DATA UNDER STUDY |

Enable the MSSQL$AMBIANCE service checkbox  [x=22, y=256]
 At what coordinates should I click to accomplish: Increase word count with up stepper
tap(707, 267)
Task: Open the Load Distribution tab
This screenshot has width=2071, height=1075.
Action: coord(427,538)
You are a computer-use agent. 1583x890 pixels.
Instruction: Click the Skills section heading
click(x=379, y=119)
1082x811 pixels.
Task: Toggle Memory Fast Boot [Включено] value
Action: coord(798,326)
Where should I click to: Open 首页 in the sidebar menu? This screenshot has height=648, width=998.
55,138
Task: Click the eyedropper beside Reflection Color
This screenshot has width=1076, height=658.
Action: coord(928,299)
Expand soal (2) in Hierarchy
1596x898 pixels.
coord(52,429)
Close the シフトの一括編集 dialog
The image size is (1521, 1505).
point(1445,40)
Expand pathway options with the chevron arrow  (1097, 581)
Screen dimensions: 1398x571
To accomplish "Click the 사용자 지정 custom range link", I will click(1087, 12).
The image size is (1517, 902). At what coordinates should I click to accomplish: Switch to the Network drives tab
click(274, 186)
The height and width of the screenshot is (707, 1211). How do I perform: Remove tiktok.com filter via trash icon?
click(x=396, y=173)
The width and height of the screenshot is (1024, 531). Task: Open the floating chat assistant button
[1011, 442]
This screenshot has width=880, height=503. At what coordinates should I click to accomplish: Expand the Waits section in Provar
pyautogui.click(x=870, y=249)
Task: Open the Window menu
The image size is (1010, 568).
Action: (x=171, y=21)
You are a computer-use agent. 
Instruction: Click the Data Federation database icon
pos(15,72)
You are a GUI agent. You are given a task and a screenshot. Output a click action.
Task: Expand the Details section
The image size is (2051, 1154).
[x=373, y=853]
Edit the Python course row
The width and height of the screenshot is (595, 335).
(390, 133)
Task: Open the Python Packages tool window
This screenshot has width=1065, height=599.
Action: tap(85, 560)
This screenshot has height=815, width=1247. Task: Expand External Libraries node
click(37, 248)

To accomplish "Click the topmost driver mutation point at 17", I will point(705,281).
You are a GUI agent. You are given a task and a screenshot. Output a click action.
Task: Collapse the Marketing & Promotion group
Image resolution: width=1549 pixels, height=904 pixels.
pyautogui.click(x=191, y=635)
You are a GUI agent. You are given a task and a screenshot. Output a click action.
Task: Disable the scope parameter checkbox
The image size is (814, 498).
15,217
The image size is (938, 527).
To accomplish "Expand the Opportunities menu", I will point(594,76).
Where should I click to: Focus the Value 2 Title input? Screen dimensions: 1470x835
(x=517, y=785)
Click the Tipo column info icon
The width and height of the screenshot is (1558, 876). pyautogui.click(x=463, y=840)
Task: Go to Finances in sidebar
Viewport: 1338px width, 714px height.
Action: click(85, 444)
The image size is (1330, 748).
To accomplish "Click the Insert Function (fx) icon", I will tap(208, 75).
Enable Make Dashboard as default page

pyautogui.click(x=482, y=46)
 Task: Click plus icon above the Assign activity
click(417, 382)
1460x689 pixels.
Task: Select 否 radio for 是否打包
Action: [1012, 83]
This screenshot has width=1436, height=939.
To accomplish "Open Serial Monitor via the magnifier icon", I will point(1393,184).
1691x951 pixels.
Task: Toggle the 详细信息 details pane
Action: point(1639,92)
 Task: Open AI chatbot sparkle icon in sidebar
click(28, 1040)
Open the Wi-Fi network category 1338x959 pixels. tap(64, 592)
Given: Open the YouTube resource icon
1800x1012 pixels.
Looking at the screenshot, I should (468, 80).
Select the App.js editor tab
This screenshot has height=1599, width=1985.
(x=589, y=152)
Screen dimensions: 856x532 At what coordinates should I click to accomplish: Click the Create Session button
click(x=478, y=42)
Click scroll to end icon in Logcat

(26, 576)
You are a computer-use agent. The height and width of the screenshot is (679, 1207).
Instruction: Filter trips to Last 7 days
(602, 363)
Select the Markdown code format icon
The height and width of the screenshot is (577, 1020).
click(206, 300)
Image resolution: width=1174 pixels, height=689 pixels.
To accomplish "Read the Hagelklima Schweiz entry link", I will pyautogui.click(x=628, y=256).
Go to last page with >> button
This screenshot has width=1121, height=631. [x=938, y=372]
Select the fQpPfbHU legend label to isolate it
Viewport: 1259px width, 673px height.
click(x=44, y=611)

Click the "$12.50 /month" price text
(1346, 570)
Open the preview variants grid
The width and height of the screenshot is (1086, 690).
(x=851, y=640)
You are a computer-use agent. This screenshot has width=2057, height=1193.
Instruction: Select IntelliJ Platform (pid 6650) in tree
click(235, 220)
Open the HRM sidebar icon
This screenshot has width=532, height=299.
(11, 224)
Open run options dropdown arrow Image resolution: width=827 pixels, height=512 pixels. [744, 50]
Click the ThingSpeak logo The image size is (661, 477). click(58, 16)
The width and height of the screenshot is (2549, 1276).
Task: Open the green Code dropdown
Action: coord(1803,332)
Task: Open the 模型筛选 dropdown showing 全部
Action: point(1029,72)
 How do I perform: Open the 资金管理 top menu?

WHAT NEEDS TO BE DONE |
Scan the listing above, and wherever a line holds the word "link", copy it.

TASK RESULT |
To accomplish "Click the 사용자 지정 custom range link", I will click(1087, 12).
To accomplish "Read the Hagelklima Schweiz entry link", I will pyautogui.click(x=628, y=256).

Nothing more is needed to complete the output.